Missing Maps: Use Your Phone for the Better

The opportunities created by the advance of technology and the efforts of people are amazing. In this post, I’ll show how to take advantage and use the Mapswipe App as a first step to gain valuable insights for NGOs operating in places of the world for which there is no proper map yet.

In November 2016, I wrote a blog post about Missing Maps: Putting People on the Map, quoting myself:

There are places on our planet where people live but there is no map. How are NGOs like Médecins Sans Frontières (MSF) supposed to do field work if they don’t know where people live, how many, how to get there? The Missing Maps project is addressing the issue via crowdsourcing.

So if there is no map, you create one. Well, it is not that simple but thanks to nowadays technology and the efforts of enthusiasts, the opportunities are incredible.
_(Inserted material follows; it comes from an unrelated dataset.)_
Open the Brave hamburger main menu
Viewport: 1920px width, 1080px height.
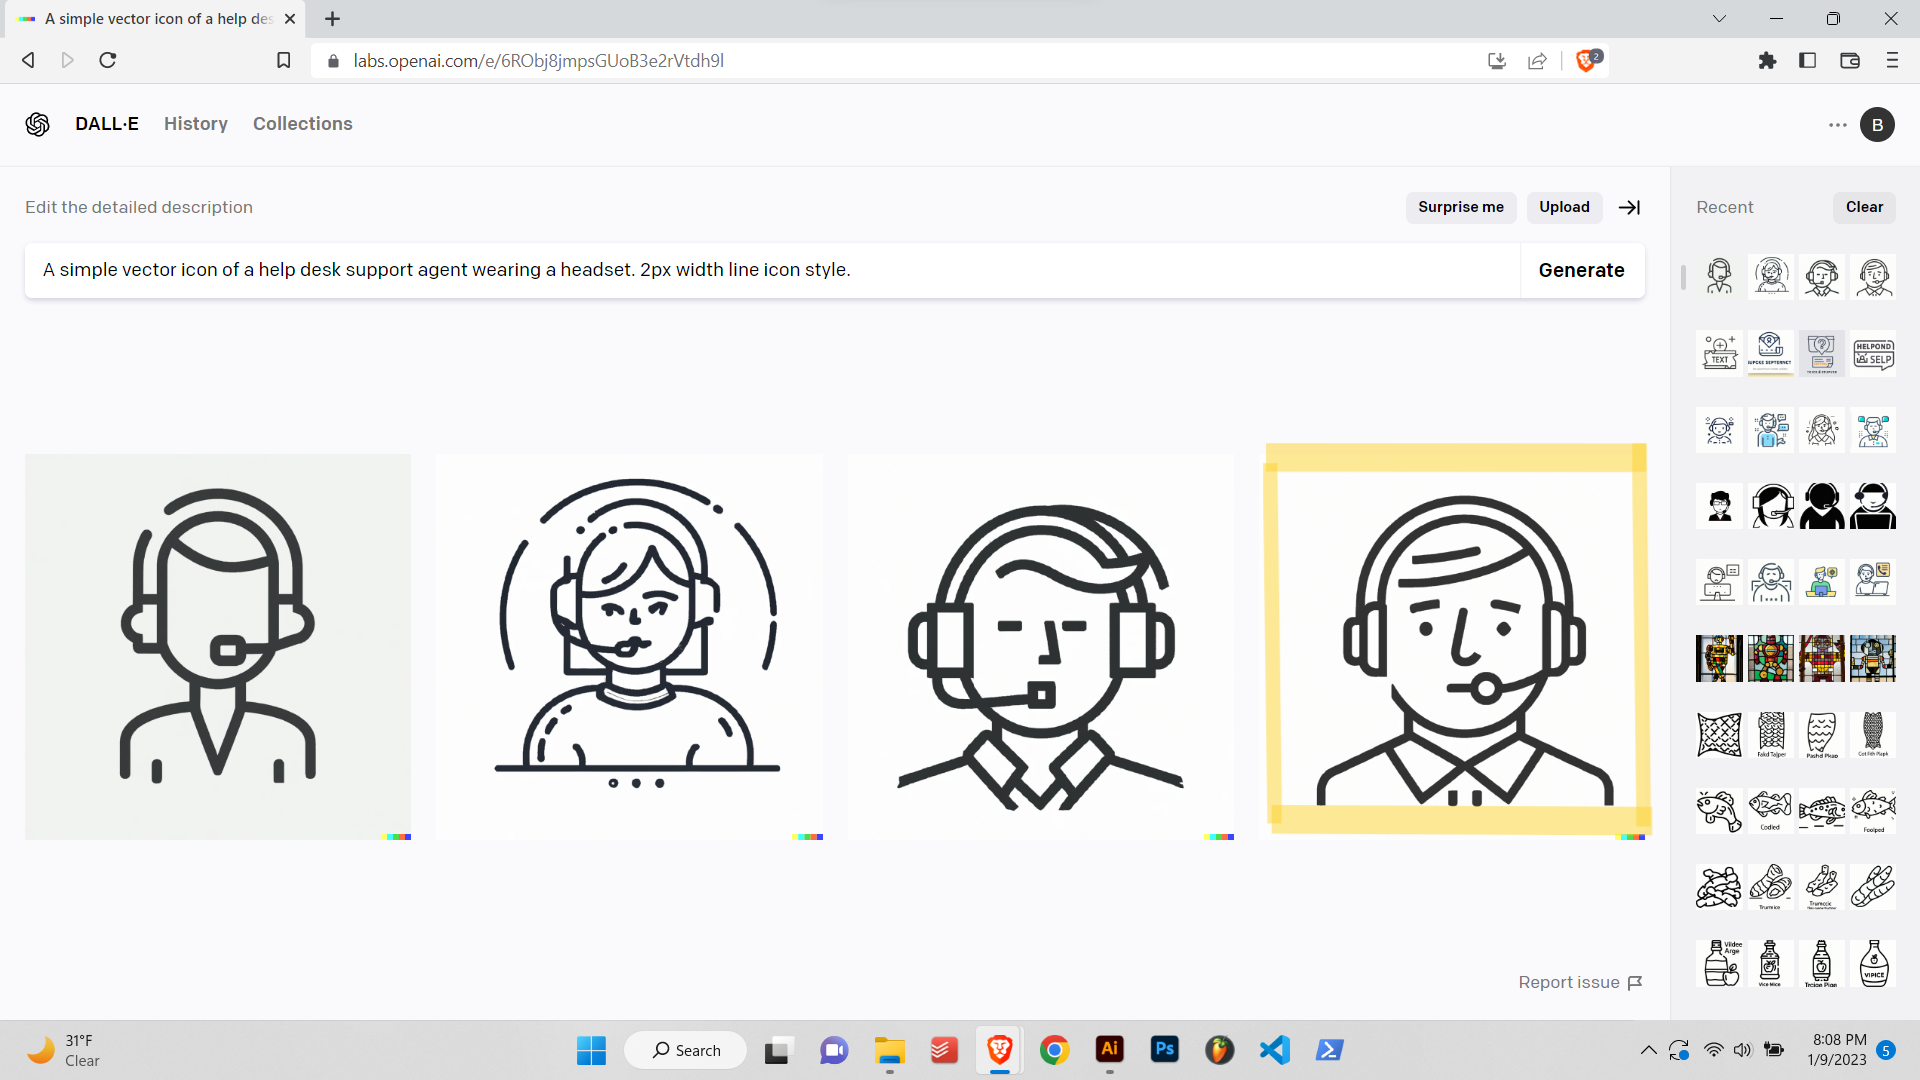(1891, 61)
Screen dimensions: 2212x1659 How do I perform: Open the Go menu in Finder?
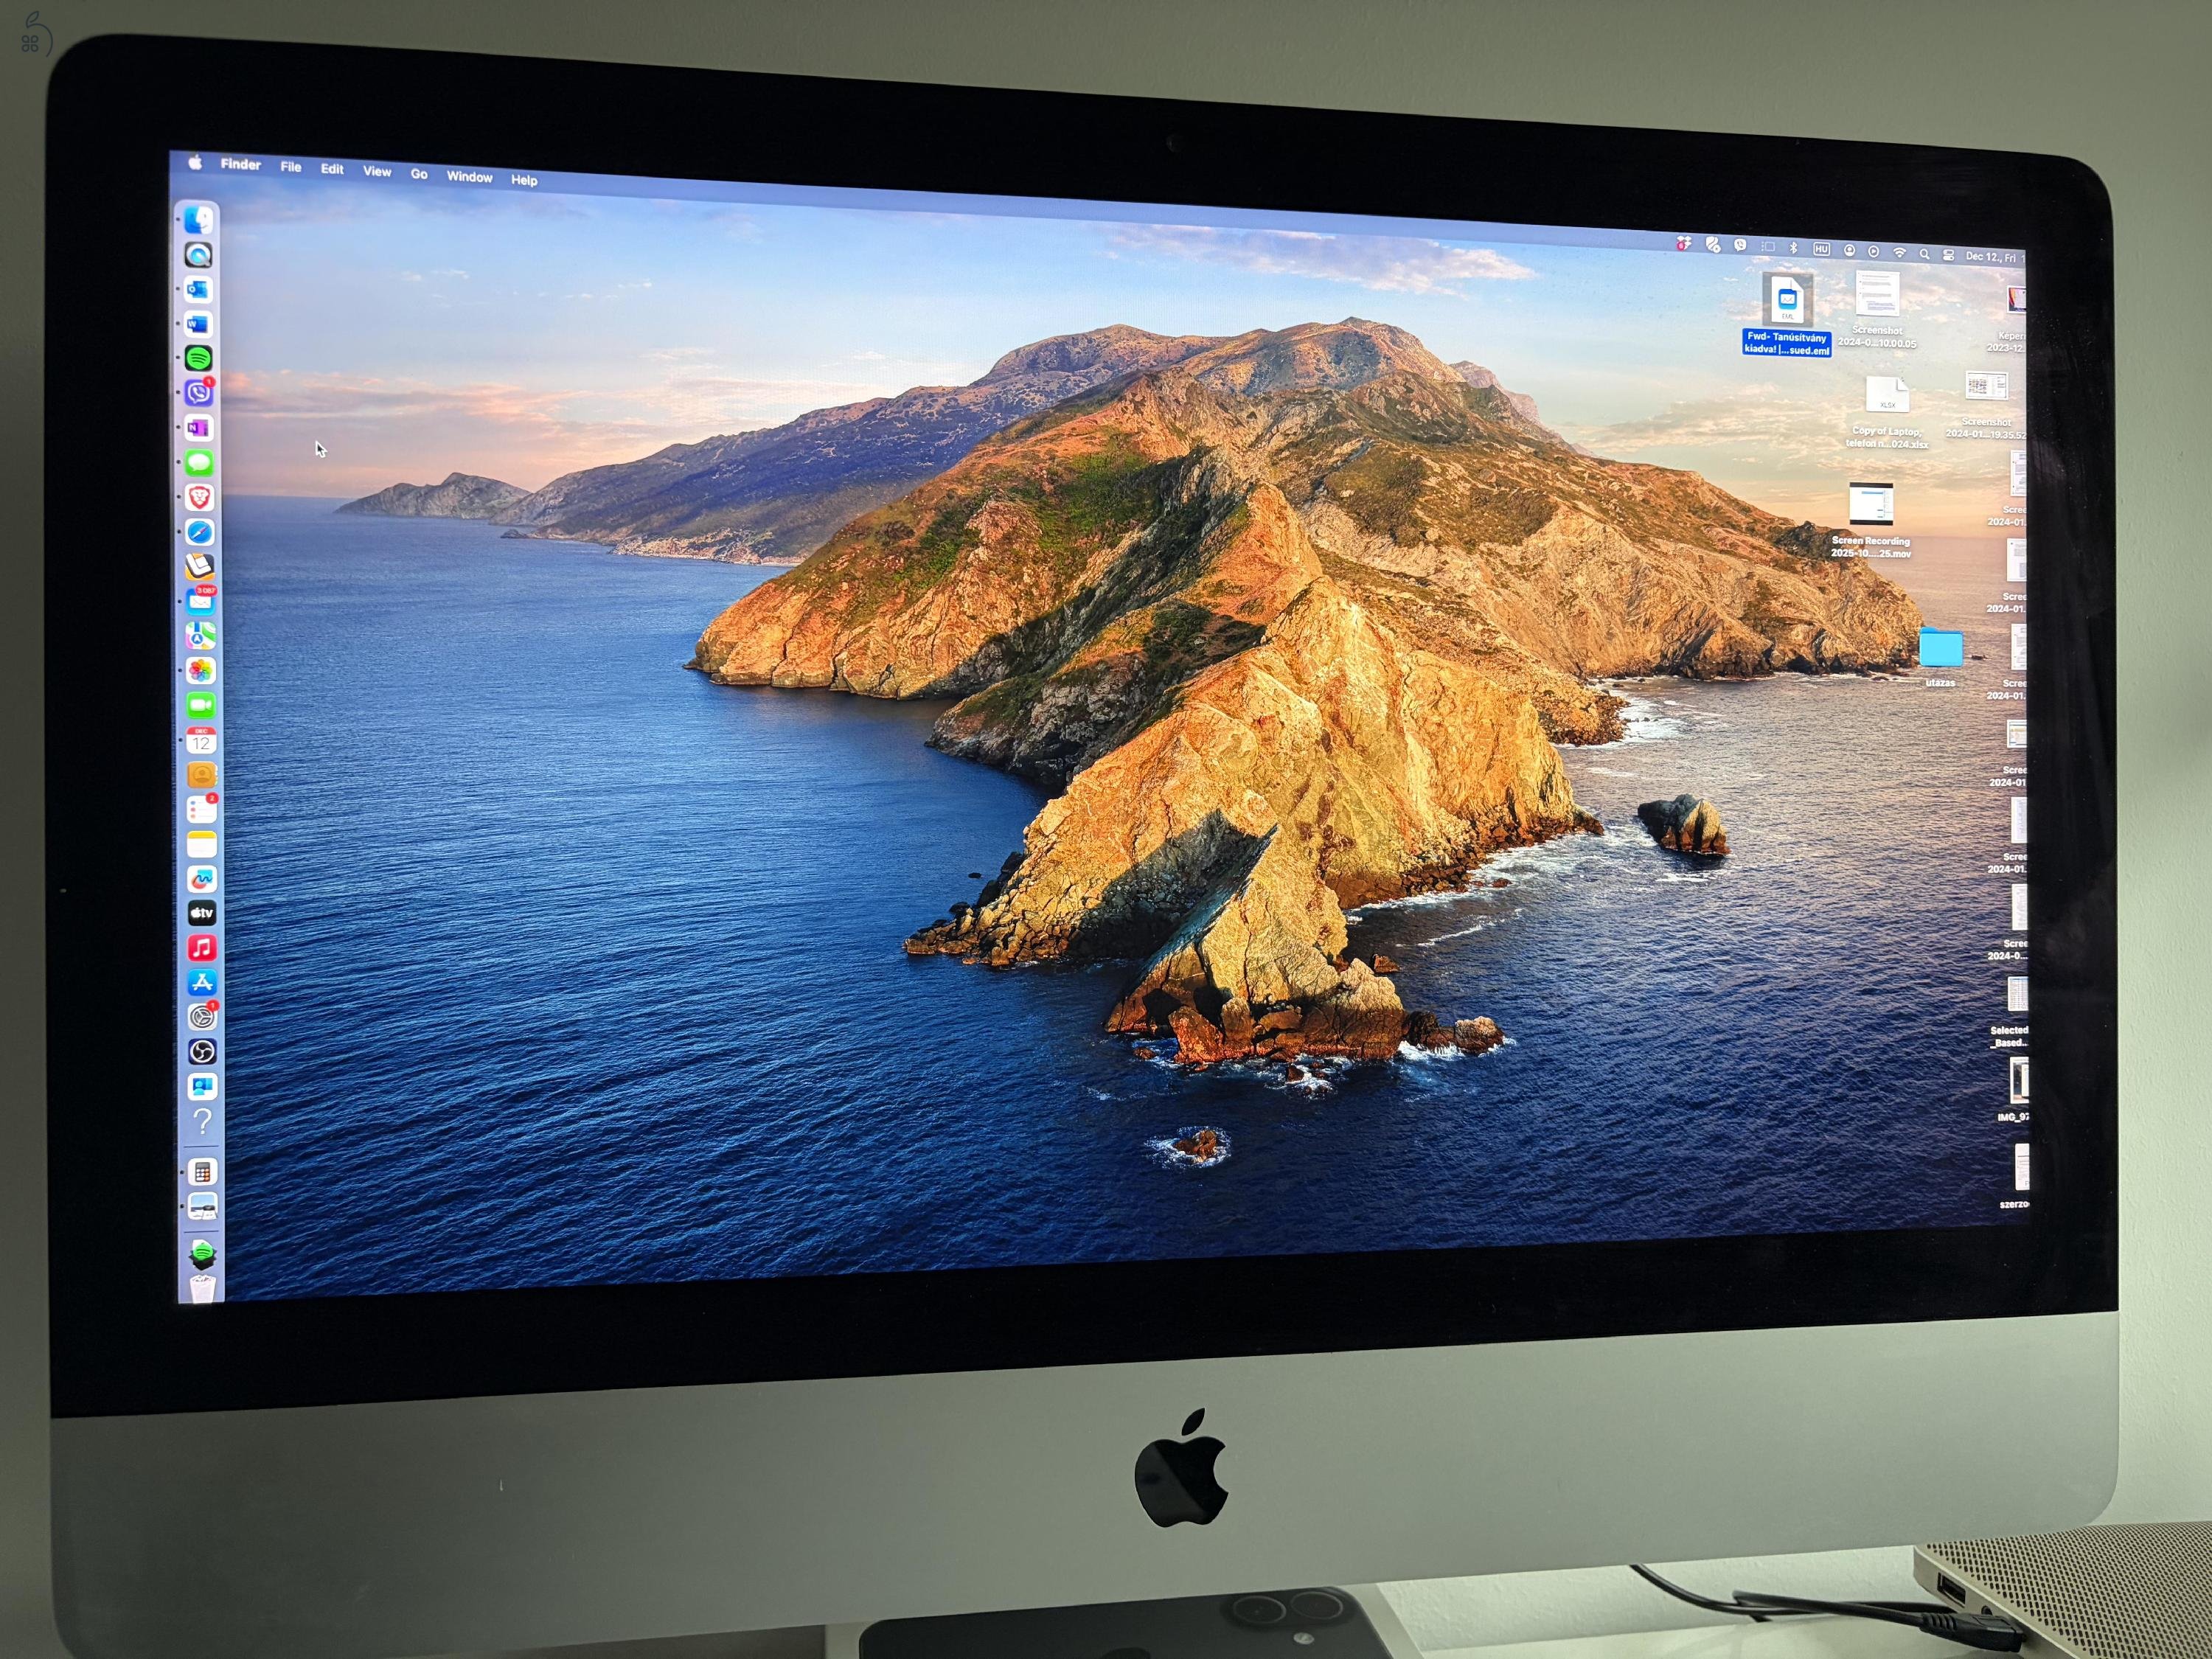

In the last days, I have been “mapping” a few hundred square kilometers on the Mapswipe App for Android. By mapping, I mean scanning a vast amount of satellite imagery for buildings. Let me explain how the Mapswipe App works in a few pictures.

This is the homescreen, where you can see missions. There are only a few missions to select but this means that the volunteers are actually focused to complete these missions. You can choose to work on any of these missions.

The mission overview page explains briefly what this mission is about, and why the mapping is needed. In this particular example, the mission statement claims that identifying villages, houses, huts will benefit an effort against malaria. We do not need to know how exactly this will help in order to proceed.

The instructions are very brief. You swipe left through the map, and annotate those tiles where you identify buildings. Some people around you might think that you’re using Tinder, but who cares. Why is this useful? Well, the tiles that are annotated to contain buildings might be examined by further volunteers (using other tools, not the map). Building a coarse map of the territory is speeding up detailed mapping.

Let me explain this. I attended (helped organise) two so-called Mapathons for the Missing Maps project. At these events, volunteers sit at their laptops and create more or less detailed maps of areas where there is a need. I spent quite some time on the iD editor (this is a tool that allows you to create maps in OpenStreetMap), browsing through endless forests in DR Congo. Boring! Not a single hut, disappointing. This is where the Mapswipe App becomes useful. If I only knew in which areas there were buildings, I would not waste my time scanning satellite imagery on the screen – which, surprisingly, is far more cumbersome than on the specialized Mapswipe app.

I can’t see any houses here. But evidence of absence is also information. To improve accuracy, Mapswipe is smart, and distributes the same task to various volunteers, thereby reducing the variation in the results.

And this is a screenshot of satellite images where buildings are clearly visible. A single tap on the tile will mark the tile as “interesting”; for the mission we chose, this means that there are buildings. This app is definitely a better use of my time than playing with many other apps that I could install.